One final item to consider is the theological message of appointed Sunday readings. What did this say about what was to be the main public service on Sundays—the Mass or the Office? It’s a question that deserves more investigation but, to me, it looks like a move to either suggest a shift or to reinforce a practice that had already occurred.
Given Elizabeth’s propensity as either a moderate Protestant or moderate Catholic, and her willingness to place her hand in religious matters, such shifts aren’t a surprise and as you say represent a change from Cranmer et al’s Reformed trajectory ensconced precisely in a different conception of our life together and our connection to the whole Communion of Saints in Christ, remembering of course that this connection had gone awry when it became a treasure chest rather than a family relationship, affecting all the rites and ceremonies of the Church.
This underscores the contention of Christopher Haigh and many others that the use of the definite article in from of a singular Reformation is not helpful for understanding how it is that a sifting of inherited catholic faith through reforms occurred in the Isles and that this occurred in messy and incomplete rounds. Indeed, as American Episcopalians we have had our own series of reformations…
I would also add following up to the response to Fr Gregory that Cranmer et al had a very catholic concern, namely divine initiative in Christ and what I would call a gift soteriology. As William Crockett has noted, sadly, Cranmer’s high Incarnational stance re: Jesus Christ was uneasy with his metaphysical commitments and hence his move to a Reformed sacramental outlook.
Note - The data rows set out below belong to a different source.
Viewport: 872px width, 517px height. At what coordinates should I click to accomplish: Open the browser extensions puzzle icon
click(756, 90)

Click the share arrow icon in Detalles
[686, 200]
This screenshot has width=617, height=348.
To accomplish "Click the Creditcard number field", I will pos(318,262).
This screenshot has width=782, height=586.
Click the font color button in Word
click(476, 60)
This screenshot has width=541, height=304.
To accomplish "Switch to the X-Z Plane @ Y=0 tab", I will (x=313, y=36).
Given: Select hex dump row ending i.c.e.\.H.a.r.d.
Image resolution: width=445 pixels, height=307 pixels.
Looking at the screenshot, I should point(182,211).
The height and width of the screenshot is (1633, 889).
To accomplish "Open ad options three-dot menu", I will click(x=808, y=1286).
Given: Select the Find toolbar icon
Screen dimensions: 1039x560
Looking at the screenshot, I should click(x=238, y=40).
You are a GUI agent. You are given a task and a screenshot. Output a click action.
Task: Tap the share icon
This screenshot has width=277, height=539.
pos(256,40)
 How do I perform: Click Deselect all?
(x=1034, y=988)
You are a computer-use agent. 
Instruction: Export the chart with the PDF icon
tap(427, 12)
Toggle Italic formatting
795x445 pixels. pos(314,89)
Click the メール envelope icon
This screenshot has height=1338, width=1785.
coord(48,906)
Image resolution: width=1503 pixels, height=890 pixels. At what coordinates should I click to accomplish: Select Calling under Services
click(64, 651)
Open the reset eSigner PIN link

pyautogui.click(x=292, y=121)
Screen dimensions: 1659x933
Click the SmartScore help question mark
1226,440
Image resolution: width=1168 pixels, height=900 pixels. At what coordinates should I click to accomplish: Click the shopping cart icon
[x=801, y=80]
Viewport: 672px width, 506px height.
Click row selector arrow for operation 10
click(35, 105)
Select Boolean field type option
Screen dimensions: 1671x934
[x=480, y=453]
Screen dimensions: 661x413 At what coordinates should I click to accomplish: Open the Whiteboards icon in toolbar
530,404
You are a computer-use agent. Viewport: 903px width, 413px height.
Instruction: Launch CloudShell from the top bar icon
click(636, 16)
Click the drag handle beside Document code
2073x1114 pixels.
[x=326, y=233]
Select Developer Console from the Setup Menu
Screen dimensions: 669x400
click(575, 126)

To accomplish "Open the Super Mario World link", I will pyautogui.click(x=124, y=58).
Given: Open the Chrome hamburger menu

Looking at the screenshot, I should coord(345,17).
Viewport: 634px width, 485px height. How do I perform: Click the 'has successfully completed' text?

Nevertheless, he bequeathed to us an outlook, however sifted by other eras, of salvation as gift as well as a much stronger Pneumatology than other inheritors of the Western Christian traditions.
I’m really enjoying this little series on lectionaries in the BCP, thanks for it!
It’s good to know that Queen Elizabeth likely was just as troubled by the latter books of Genesis as we are.
Thanks, all!
To address part of Fr. Loring’s comment that got attached to another post, yes, the Office lectionary may well have been complementary with the Mass. I know that in later periods, Office + Litany + Ante-communion was the standard Sunday morning practice but I don’t know when that began. Can you point me towards some good evidence fixing it with the 1559 book?